Peggy Harris had always volunteered, but 15 years ago her volunteering became more personal.

After her grandson was diagnosed at birth with Isolaveric Acidemia, a rare genetic disorder, Harris joined Washington State’s Newborn Screening Advisory Committee, a committee that advocates for certain tests performed at birth to detect treatable genetic diseases.

“At that time my grandson’s disorder was not tested for in Washington State, so I became very active in that committee,” Harris said.

Through the committee she began volunteering for the Metropolitan Seattle Sickle Cell Taskforce, which raises awareness for a disease her grandson also has.

“We’ve been working on getting awareness out on sickle cell,” Harris said.
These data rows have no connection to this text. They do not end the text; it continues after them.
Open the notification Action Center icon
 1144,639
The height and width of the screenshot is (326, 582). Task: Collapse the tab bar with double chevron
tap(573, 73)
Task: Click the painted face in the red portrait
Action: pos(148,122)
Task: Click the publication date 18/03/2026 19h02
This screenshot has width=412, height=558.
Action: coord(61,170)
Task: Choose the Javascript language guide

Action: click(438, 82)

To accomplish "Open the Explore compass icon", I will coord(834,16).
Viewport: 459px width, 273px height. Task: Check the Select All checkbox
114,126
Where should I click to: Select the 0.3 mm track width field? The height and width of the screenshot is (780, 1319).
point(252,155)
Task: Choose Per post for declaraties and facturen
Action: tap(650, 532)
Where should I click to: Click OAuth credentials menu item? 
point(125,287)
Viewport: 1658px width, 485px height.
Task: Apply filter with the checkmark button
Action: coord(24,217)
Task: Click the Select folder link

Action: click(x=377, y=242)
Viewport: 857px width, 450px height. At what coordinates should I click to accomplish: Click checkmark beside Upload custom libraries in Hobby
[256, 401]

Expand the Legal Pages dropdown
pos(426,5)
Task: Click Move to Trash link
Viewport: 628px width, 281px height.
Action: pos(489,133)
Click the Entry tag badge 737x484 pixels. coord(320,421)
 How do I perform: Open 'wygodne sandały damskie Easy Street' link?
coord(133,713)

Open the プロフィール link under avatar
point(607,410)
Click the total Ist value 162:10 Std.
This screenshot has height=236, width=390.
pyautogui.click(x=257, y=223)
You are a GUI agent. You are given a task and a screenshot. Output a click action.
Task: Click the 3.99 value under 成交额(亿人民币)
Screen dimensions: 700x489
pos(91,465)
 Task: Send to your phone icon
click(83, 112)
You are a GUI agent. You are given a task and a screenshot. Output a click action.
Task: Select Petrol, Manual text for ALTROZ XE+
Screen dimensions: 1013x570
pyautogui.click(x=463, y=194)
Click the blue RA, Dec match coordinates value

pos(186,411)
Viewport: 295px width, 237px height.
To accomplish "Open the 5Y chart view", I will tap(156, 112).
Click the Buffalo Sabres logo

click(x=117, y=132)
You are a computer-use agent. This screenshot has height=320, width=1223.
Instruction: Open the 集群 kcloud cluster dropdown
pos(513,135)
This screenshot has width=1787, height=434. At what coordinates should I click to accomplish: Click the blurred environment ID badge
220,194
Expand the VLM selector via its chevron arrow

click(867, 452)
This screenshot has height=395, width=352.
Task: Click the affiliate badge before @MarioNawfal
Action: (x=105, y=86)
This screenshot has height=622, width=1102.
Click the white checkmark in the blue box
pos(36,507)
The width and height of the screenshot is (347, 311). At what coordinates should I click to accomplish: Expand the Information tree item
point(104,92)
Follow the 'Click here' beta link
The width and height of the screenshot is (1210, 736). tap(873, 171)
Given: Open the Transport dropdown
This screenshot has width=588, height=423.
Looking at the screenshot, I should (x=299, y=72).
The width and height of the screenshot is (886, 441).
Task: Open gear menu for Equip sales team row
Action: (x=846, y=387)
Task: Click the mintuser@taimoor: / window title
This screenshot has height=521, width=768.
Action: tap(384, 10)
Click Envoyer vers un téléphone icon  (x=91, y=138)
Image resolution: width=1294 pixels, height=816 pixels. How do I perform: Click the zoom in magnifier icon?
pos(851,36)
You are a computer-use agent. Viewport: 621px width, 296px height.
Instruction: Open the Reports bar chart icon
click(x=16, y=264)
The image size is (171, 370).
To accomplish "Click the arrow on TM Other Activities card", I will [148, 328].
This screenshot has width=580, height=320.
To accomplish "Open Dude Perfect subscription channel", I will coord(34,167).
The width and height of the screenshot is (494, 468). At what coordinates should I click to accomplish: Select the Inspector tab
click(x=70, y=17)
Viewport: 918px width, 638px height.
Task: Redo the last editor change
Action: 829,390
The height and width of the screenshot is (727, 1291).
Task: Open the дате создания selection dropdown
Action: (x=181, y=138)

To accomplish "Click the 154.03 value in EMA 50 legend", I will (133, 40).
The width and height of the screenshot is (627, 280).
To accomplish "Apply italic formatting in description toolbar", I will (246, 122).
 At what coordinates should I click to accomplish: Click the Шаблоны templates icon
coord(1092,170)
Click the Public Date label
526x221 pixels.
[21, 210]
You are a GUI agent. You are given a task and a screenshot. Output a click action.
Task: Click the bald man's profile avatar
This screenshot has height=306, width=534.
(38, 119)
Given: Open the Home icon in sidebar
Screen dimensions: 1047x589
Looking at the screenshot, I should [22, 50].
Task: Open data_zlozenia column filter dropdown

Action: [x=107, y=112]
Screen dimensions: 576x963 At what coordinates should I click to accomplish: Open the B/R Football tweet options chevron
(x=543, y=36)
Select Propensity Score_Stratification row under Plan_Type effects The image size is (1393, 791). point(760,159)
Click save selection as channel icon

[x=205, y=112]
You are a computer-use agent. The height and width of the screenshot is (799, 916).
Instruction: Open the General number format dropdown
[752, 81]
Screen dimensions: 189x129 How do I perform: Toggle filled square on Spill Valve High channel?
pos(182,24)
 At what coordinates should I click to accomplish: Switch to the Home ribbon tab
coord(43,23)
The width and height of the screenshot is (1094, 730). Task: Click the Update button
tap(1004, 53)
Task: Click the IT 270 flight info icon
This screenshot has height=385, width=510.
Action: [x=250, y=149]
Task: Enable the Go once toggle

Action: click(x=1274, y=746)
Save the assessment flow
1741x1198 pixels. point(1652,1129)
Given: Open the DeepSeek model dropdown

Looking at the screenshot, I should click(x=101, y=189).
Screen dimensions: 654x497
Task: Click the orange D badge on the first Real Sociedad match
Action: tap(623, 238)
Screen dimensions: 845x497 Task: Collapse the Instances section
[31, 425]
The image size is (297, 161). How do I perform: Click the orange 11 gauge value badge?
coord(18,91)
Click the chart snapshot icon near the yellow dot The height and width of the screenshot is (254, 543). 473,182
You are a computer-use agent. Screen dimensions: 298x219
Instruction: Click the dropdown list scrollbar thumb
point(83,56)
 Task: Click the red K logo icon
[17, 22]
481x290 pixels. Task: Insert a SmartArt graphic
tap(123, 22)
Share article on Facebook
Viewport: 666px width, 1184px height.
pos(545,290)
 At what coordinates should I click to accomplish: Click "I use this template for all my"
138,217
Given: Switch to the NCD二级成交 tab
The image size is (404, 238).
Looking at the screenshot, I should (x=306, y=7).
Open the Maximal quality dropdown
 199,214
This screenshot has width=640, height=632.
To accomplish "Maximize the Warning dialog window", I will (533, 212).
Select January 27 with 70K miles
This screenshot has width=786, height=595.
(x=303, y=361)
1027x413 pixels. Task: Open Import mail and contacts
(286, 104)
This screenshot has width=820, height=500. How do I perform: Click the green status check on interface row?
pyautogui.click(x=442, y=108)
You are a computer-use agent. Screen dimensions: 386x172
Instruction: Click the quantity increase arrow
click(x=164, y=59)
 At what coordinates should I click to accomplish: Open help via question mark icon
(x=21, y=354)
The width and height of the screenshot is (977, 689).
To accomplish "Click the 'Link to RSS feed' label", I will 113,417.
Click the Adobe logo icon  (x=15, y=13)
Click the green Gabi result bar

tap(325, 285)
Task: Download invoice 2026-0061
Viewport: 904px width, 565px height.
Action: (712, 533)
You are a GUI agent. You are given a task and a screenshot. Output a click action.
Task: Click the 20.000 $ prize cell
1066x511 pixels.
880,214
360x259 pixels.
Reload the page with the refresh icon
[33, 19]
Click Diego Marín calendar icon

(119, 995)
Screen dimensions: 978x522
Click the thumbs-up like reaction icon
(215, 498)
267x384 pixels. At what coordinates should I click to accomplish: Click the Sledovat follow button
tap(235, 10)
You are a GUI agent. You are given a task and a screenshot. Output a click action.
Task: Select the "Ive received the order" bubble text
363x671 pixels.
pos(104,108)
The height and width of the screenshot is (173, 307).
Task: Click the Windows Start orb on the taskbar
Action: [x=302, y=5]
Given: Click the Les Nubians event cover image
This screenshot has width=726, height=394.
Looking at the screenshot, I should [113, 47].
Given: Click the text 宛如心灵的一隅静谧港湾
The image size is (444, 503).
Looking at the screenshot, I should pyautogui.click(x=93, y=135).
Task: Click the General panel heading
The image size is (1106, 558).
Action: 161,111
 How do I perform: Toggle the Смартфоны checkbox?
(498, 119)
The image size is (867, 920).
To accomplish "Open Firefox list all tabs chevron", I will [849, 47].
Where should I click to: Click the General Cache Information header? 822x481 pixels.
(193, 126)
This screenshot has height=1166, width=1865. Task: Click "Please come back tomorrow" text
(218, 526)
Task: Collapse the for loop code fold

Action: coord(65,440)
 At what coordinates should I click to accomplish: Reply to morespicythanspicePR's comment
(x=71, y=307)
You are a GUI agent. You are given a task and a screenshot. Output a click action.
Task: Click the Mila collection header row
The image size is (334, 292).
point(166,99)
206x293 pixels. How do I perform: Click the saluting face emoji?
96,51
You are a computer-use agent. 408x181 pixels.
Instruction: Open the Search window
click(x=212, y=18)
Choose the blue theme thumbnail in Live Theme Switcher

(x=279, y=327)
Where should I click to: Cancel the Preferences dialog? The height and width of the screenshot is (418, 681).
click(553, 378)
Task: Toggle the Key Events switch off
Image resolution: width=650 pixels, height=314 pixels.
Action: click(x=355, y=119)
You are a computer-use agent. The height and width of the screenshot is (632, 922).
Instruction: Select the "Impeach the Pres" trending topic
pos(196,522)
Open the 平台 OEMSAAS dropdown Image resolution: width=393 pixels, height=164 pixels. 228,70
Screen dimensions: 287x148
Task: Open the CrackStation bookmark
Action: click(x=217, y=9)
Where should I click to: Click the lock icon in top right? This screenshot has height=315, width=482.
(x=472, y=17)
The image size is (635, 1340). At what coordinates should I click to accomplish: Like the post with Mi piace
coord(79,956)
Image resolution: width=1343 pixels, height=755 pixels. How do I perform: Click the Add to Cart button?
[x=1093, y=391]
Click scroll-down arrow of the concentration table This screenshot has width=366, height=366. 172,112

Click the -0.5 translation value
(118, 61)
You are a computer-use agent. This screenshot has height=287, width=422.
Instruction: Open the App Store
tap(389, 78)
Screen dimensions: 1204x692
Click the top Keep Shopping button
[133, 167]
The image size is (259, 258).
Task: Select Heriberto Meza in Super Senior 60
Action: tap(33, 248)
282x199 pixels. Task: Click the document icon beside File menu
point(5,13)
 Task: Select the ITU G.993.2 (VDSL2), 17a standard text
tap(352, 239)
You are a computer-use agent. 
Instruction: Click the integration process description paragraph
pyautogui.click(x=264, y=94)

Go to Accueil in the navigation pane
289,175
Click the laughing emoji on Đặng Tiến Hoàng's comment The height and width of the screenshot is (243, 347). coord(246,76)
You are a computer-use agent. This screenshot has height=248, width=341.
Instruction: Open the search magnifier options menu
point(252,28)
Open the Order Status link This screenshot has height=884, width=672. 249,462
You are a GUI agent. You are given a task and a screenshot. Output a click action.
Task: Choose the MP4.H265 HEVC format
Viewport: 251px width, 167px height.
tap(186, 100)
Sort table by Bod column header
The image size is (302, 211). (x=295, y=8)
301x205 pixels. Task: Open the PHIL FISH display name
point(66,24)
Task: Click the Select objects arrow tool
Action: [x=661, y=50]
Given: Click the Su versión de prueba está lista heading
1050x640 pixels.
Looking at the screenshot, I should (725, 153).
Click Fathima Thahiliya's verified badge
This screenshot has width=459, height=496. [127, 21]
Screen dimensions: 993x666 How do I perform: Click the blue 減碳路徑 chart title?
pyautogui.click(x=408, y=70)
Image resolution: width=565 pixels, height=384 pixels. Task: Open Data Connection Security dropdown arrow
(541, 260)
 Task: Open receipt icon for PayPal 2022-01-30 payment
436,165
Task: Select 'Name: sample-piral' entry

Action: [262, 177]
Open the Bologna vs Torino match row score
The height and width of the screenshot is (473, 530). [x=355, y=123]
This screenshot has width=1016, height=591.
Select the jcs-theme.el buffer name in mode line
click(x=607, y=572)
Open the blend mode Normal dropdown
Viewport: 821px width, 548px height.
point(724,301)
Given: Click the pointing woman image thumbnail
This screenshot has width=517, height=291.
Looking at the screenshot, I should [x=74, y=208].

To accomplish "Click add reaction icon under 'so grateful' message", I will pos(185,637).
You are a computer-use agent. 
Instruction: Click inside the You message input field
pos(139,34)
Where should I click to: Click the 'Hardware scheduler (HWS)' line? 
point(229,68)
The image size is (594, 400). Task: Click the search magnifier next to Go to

Sickle cell disease is the most common inherited blood disorder in the United States, affecting 70,000 to 80,000 Americans. The disease is estimated to occur in 1 in 500 African Americans and 1 in 1,000 to 1,400 Hispanic Americans. It affects millions of people worldwide. Sickle cell anemia is most common among people whose ancestors come from Africa; Mediterranean countries such as Greece, Turkey, and Italy; the Arabian Peninsula; India; and Spanish-speaking regions in South America, Central America, and parts of the Caribbean.

The MSSCTF primarily provides support for families and individuals that have sickle cell disease in the Seattle area. The task force works in partnership with schools, institutions and health care providers to help support and enhance the overall well-being of those affected with sickle cell disease and their families.

“We have several fundraisers as well,” Harris said. “Our major fundraiser is an annual Sickle Cell Walk that takes place every September.” The Walk helps to fund a three-day, overnight summer camp for children and siblings with Sickle Cell.

Harris said her co-workers at King County are always supportive of her volunteering. Recently the Sickle Cell advisory committee helped put on a King County Lunch and Learn called, “Faces of Sickle Cell” that focused on the living with chronic illnesses. A video of the event is available to watch here.

Oftentimes, Harris goes directly from her job as a Transit Data Administrator for the Department of Transportation to volunteering.

“It’s a separate life I guess. I leave tonight and I go off to a meeting to finalize our Annual Sickle Cell Walk,” Harris said.

Volunteering has helped her raise awareness about many other hardships in life that many experience, Harris said it has helped with biases that are expressed in the workplace when one is experiencing stressful times in life that may be driven by chronic health conditions or other stressful times in life.

“You never know what a person’s going through, so it has really changed my perspective and I’ve been more supportive in the workplace,” Harris said.